French AI startup Mistral recently released "Les Ministraux", a series of generative AI models designed for edge devices, including Ministral3B and Ministral8B, which are designed to meet the needs of local processing and privacy priority. The editor of Downcodes will explain in detail this latest achievement of Mistral and its development strategy in the field of AI.
French AI startup Mistral recently announced the launch of a new series of generative AI models designed for edge devices, such as laptops and mobile phones. Mistral has named this series of models "Les Ministraux" and aims to meet the market's need for local processing and privacy first.
The newly released Les Ministraux series includes two models: Ministral3B and Ministral8B. It is worth noting that the context window of both models reaches 128,000 tokens and is able to handle the text length of approximately 50 pages of a book. This means that whether it is text generation, translation on the device, or providing offline intelligent assistant services, these models can handle it with ease.
Mistral said in its blog that more and more customers and partners are looking for solutions that can perform inference locally, which involves important application scenarios such as on-device translation, local analysis and autonomous robots. Les Ministraux was developed to provide computationally efficient, low-latency solutions in these scenarios.
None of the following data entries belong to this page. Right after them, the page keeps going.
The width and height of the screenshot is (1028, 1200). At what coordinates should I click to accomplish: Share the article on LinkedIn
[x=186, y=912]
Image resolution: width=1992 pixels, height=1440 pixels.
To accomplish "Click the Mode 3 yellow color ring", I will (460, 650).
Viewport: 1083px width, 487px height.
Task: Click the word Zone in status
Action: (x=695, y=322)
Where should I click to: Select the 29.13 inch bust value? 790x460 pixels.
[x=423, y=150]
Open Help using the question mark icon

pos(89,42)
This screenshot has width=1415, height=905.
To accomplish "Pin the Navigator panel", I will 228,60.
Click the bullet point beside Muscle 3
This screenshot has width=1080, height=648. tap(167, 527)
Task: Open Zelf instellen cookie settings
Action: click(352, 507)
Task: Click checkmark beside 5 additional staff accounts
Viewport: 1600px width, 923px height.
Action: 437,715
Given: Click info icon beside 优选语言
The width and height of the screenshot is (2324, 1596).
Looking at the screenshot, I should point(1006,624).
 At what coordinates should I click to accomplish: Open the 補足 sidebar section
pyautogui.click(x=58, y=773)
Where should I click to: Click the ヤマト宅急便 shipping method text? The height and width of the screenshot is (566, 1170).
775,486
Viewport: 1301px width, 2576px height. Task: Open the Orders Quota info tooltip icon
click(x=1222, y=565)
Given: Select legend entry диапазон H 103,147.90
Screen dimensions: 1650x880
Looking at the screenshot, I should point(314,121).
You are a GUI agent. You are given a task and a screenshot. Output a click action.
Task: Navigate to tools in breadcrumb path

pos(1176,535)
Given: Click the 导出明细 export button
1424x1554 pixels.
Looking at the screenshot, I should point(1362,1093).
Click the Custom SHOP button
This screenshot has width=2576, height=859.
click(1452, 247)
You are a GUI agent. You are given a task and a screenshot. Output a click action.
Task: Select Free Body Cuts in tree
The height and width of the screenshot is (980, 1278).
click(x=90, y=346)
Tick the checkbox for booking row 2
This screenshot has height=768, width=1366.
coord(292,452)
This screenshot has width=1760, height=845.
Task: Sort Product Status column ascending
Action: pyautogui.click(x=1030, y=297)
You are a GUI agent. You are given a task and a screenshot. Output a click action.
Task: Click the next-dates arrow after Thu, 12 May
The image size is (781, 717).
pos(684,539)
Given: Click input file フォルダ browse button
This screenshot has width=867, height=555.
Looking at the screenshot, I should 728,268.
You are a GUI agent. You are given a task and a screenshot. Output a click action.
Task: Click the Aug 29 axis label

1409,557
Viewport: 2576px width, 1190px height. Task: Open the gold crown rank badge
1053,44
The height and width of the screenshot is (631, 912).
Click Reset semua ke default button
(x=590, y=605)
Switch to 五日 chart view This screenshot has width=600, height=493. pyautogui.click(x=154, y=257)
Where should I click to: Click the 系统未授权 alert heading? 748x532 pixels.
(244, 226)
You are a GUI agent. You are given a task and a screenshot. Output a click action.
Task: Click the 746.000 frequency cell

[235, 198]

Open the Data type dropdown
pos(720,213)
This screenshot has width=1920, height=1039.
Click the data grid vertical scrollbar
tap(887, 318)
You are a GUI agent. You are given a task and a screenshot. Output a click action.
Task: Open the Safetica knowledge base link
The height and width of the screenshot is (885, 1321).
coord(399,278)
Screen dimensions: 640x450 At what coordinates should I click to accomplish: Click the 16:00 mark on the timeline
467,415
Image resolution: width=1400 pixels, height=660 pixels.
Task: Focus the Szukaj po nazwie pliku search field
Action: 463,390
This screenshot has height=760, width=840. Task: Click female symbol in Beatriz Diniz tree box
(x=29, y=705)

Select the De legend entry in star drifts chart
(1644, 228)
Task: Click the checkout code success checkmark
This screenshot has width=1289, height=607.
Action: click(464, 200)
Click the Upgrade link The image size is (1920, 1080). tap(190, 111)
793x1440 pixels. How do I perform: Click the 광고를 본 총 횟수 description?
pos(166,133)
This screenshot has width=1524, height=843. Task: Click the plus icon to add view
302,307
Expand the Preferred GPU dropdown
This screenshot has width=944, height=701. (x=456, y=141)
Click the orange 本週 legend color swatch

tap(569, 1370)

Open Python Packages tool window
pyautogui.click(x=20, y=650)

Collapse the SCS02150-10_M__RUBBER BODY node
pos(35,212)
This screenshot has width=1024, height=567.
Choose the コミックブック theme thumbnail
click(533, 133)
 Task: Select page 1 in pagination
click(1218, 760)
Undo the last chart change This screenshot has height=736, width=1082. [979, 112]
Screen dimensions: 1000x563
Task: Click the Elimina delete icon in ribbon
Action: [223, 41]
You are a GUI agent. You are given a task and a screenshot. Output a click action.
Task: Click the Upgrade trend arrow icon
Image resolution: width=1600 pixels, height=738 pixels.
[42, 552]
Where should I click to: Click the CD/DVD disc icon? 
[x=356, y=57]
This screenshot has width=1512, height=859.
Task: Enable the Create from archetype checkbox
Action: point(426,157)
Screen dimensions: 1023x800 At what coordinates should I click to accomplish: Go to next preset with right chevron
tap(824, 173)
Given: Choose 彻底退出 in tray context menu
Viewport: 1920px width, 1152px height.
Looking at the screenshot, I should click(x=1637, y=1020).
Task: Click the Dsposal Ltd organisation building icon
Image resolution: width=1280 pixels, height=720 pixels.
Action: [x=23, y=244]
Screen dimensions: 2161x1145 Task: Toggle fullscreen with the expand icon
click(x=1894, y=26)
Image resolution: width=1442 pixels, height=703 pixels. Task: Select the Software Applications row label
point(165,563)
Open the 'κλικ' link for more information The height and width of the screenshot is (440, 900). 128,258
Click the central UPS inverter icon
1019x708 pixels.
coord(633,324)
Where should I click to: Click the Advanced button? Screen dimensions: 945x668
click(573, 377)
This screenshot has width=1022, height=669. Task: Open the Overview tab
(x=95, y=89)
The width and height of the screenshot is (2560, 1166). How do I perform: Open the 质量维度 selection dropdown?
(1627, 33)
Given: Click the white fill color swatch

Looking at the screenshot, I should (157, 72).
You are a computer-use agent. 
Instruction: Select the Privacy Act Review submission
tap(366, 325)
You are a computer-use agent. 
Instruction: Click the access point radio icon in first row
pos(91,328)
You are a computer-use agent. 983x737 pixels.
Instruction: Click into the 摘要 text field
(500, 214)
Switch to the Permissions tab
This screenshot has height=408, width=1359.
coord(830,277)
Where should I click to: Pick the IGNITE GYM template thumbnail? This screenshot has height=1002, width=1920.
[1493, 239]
Currently, Ministral8B is available for download, but only for research purposes. Developers and companies wishing to obtain a license for commercial use of Ministral3B or Ministral8B need to contact Mistral directly. At the same time, developers will also be able to use these two models through Mistral's cloud platform La Platforme, as well as other cloud services it will cooperate with in the coming weeks. Ministral8B charges 10 cents per million input/output tokens, while Ministral3B charges 4 cents.
Recently, there has been a growing trend toward smaller models because they are cheaper and faster to train, fine-tune, and run. Google continues to add new models to its Gemma line of small models, while Microsoft has launched its Phi line of models. Meta has also launched several small models optimized for edge hardware in the latest Llama series update.
Mistral claims that Ministral3B and Ministral8B outperformed similar Llama and Gemma models, as well as its own Mistral7B model, in multiple AI benchmarks designed to assess instruction following and problem-solving abilities. Headquartered in Paris, Mistral recently raised US$640 million and is gradually expanding its AI product portfolio. Over the past few months, the company has launched a free service that allows developers to test their models and released an SDK so customers can fine-tune those models. In addition, a code generation model called Codestral was introduced.
Mistral's co-founders come from Meta and Google's DeepMind, and the company's goal is to create flagship models that can compete with top models such as OpenAI's GPT-4o and Anthropic's Claude, and become profitable in the process. While turning a profit is a challenging goal for many generative AI startups, Mistral has reportedly started generating revenue this summer.
Highlight:
1. The Les Ministraux series of models launched by Mistral are designed for edge devices and support local privacy processing.
2. The new model includes Minor3B and Ministral8B, which have strong context processing capabilities and are suitable for a variety of application scenarios.
3. Mistral has become profitable and continues to expand its AI product portfolio to compete with the industry's top models.
Mistral's Les Ministraux series of models brings new possibilities for local AI applications with its powerful performance and optimization for edge devices. In the future, Mistral's development deserves continued attention, and let's wait and see how it creates more breakthroughs in the field of AI.